Using the records below, copy exactly the part that opens with the line holding "This screenshot has height=576, width=1024." and closes with the line holding "The width and", minus the pictures.

> _Excerpted data_
_ _ _ _ _ _ _
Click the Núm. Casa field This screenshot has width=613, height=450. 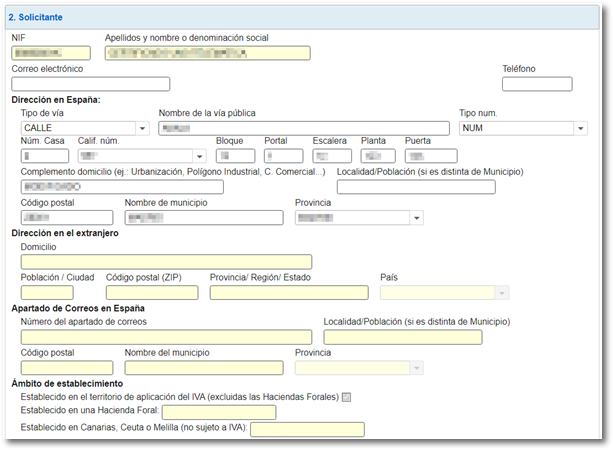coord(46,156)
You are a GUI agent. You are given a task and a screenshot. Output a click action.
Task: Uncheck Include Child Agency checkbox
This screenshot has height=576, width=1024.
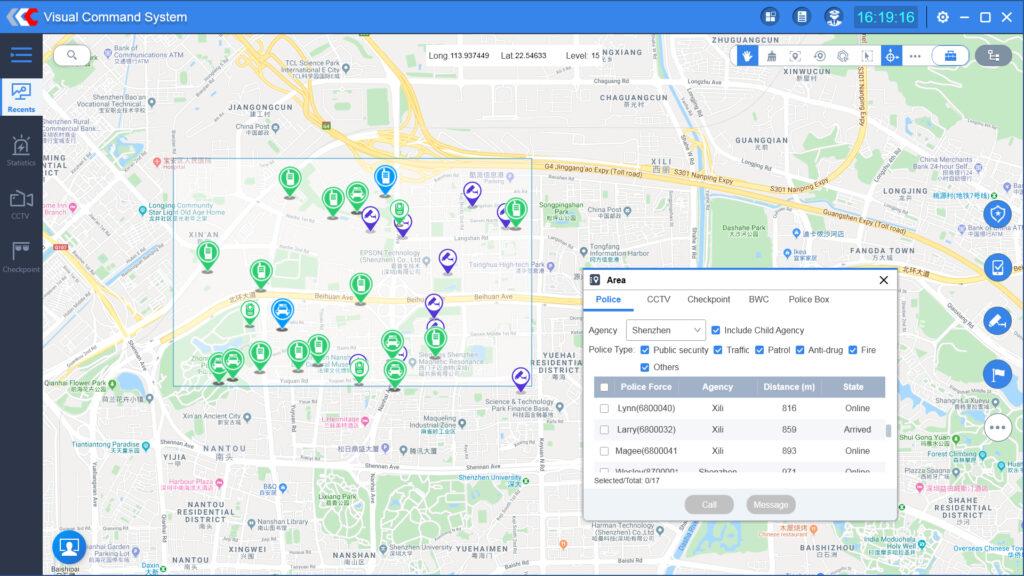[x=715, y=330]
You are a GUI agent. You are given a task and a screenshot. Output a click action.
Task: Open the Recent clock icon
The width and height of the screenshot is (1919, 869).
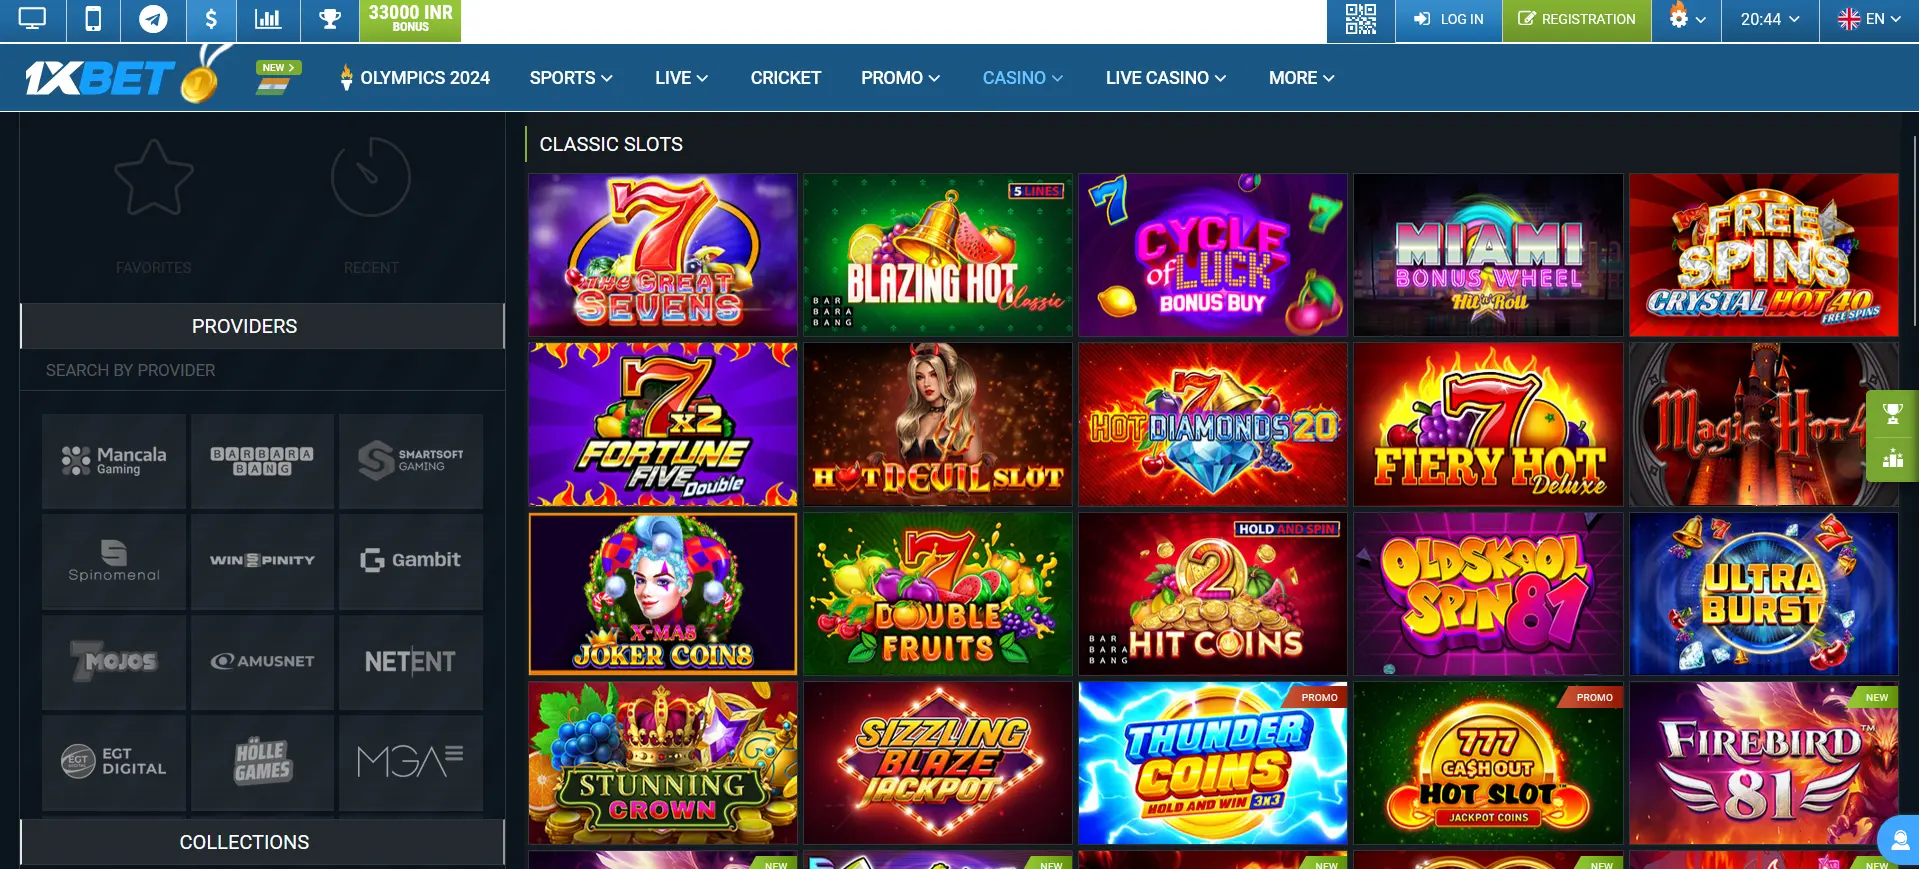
_ _ _ _ _ _ _
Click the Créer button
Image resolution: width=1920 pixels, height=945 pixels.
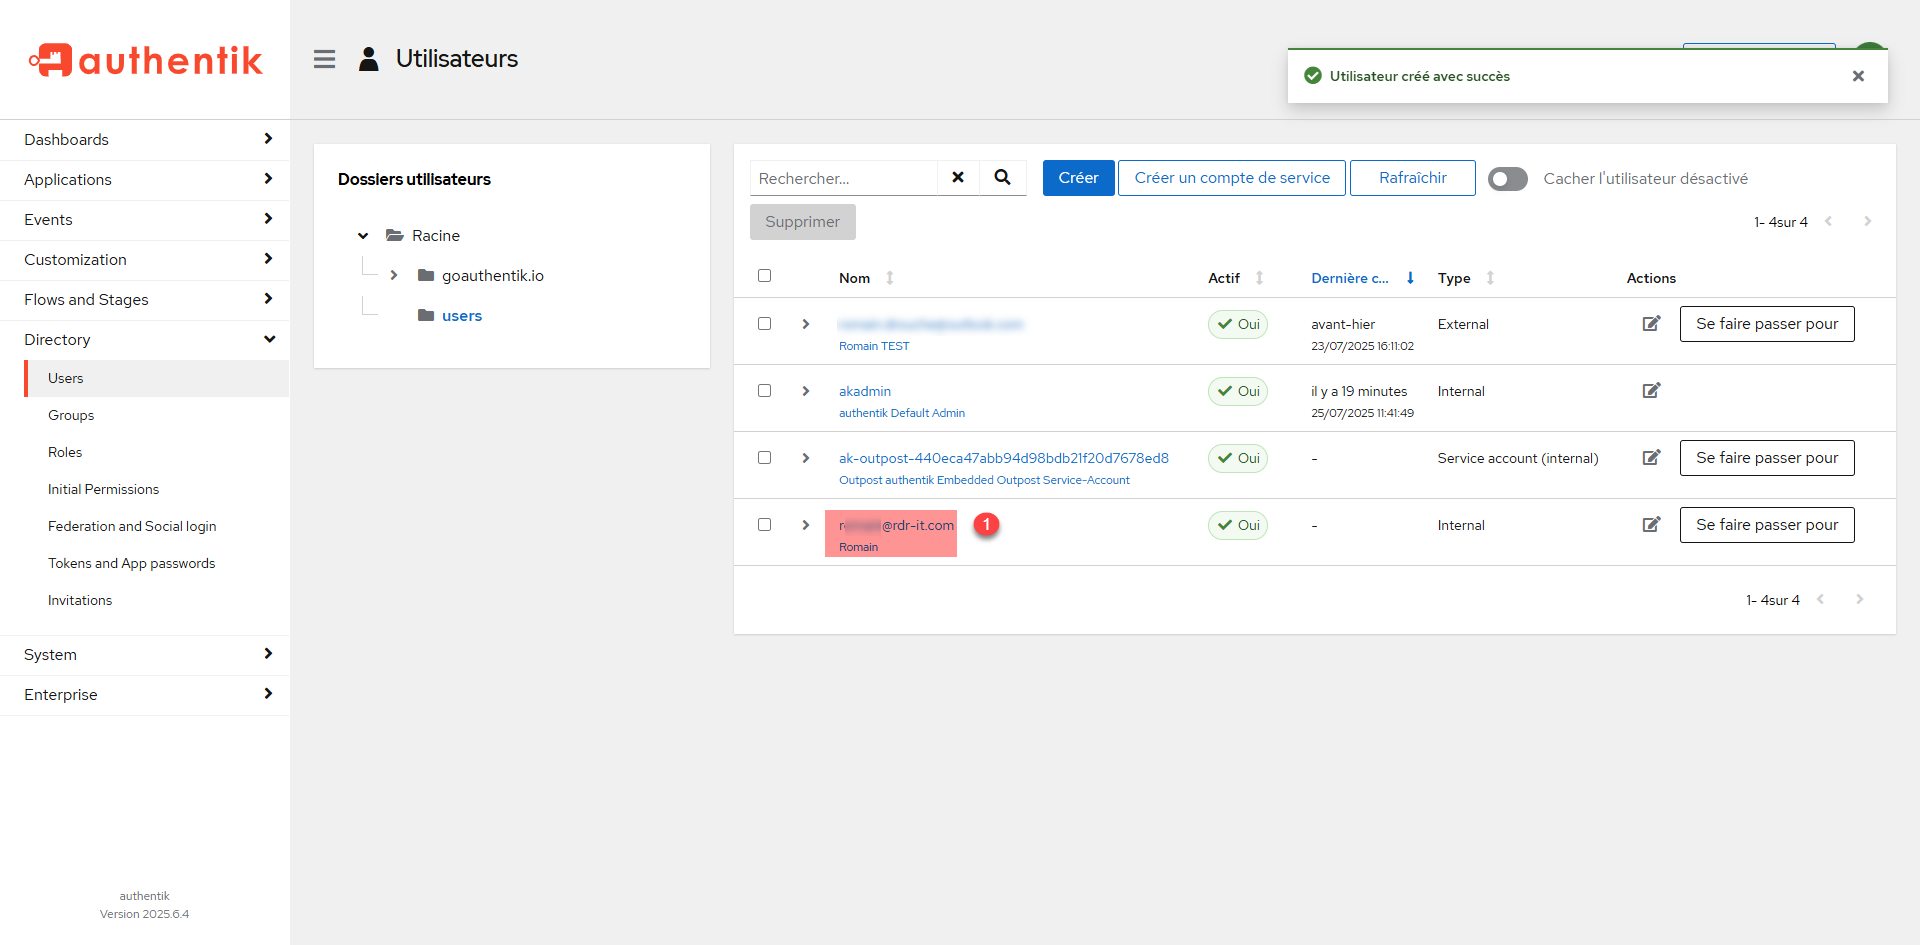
_ _ _ _ _ _ _
> _Solution for this problem_
This screenshot has height=576, width=1024.
[x=715, y=330]
You are a GUI agent. You are given a task and a screenshot. Output a click action.
Task: Open the Recent clock icon
The width and height of the screenshot is (1919, 869).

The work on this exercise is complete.